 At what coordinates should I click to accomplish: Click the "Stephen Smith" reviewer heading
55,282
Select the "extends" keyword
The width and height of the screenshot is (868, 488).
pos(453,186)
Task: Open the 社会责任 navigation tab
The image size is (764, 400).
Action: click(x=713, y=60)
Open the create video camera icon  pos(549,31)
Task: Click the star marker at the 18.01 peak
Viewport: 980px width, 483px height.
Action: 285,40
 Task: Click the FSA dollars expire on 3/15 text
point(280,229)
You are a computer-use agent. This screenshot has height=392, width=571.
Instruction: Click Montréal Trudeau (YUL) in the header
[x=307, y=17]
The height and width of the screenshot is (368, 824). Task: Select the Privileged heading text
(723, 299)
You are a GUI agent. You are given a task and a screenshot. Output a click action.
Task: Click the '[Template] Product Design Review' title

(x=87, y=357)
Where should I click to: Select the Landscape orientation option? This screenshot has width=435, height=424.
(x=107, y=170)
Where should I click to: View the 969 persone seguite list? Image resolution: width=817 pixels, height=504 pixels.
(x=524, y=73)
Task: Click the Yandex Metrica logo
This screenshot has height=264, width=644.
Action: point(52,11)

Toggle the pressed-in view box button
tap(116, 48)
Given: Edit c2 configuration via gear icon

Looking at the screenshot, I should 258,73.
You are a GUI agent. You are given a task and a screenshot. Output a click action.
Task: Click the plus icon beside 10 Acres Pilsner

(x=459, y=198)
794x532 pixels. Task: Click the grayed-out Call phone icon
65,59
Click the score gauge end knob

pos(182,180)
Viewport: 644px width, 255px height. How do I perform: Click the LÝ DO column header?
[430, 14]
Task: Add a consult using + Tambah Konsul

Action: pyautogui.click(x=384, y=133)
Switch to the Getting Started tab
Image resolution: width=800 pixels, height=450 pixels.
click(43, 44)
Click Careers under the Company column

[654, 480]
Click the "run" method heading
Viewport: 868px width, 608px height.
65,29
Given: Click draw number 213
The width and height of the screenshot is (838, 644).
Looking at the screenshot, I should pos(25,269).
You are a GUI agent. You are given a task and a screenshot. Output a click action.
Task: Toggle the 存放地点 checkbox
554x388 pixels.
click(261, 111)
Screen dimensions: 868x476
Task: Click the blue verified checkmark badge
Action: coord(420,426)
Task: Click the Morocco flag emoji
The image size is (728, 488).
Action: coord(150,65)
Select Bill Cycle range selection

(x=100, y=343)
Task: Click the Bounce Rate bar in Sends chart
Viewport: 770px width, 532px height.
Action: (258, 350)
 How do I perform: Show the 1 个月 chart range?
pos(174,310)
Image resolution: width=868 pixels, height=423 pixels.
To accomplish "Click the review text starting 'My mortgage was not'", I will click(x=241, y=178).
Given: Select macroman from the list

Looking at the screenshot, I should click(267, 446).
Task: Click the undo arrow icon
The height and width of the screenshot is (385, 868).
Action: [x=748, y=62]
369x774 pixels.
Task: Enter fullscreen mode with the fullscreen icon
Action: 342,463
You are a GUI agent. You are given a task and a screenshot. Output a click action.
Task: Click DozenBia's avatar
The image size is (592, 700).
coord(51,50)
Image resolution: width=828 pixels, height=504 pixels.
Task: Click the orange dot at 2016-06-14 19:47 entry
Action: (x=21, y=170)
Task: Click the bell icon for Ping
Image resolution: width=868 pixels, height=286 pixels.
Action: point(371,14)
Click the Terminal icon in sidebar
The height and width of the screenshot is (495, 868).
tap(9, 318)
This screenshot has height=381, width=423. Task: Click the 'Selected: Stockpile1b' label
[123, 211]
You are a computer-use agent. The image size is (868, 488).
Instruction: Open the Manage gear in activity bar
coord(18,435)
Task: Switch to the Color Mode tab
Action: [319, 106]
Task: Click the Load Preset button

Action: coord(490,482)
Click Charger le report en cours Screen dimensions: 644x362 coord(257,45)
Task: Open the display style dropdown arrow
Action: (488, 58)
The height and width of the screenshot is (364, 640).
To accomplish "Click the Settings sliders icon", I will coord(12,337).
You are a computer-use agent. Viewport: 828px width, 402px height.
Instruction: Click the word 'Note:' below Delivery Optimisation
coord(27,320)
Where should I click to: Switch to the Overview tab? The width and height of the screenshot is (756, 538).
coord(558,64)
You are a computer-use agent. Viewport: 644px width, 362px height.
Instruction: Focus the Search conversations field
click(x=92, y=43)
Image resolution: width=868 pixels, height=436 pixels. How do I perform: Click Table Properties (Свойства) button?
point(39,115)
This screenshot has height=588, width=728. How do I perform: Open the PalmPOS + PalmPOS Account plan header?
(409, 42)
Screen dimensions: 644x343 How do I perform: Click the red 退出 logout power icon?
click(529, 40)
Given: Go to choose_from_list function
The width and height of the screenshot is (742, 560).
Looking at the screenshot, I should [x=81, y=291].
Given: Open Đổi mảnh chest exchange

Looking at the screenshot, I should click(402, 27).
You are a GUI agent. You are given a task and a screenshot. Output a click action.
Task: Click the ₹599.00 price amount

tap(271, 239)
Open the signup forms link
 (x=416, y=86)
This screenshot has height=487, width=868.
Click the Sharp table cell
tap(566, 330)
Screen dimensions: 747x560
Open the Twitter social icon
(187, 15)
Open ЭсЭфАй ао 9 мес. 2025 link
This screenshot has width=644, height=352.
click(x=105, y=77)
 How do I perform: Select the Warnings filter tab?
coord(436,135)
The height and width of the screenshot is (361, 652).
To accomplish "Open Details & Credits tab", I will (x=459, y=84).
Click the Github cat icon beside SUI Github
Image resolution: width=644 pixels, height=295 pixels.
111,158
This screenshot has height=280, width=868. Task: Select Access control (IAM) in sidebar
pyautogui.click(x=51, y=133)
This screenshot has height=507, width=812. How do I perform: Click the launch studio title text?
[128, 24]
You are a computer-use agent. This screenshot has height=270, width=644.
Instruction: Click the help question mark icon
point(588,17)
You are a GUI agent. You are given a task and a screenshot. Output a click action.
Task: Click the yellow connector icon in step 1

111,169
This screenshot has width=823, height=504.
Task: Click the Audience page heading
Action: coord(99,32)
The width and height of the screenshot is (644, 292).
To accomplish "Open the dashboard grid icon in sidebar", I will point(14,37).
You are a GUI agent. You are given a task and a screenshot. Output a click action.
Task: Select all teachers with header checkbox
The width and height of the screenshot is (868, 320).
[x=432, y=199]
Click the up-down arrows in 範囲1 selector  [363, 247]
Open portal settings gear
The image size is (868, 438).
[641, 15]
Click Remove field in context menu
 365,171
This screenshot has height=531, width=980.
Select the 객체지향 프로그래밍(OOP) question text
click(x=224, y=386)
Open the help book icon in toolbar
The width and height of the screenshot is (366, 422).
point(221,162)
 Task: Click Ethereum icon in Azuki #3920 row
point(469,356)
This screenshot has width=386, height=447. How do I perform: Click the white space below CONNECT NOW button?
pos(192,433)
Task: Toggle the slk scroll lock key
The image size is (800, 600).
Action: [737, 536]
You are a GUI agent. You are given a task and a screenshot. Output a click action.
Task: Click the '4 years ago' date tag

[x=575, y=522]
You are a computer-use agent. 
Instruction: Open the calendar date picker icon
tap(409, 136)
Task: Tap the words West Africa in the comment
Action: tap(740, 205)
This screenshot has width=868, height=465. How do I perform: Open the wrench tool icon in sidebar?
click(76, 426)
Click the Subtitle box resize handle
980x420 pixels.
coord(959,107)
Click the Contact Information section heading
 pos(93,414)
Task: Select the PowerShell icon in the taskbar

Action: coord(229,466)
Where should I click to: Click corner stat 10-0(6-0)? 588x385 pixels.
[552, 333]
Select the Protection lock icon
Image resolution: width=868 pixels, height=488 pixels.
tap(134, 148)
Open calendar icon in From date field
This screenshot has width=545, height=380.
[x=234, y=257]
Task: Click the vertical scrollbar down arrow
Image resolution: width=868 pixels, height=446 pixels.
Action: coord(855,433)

┄┄┄┄┄┄┄┄┄┄┄┄┄┄┄┄┄┄┄┄

What to work on: Scan the material above for the string "checkbox" and return the lines that hold it.

Response area:
Task: Toggle the 存放地点 checkbox
Task: Select all teachers with header checkbox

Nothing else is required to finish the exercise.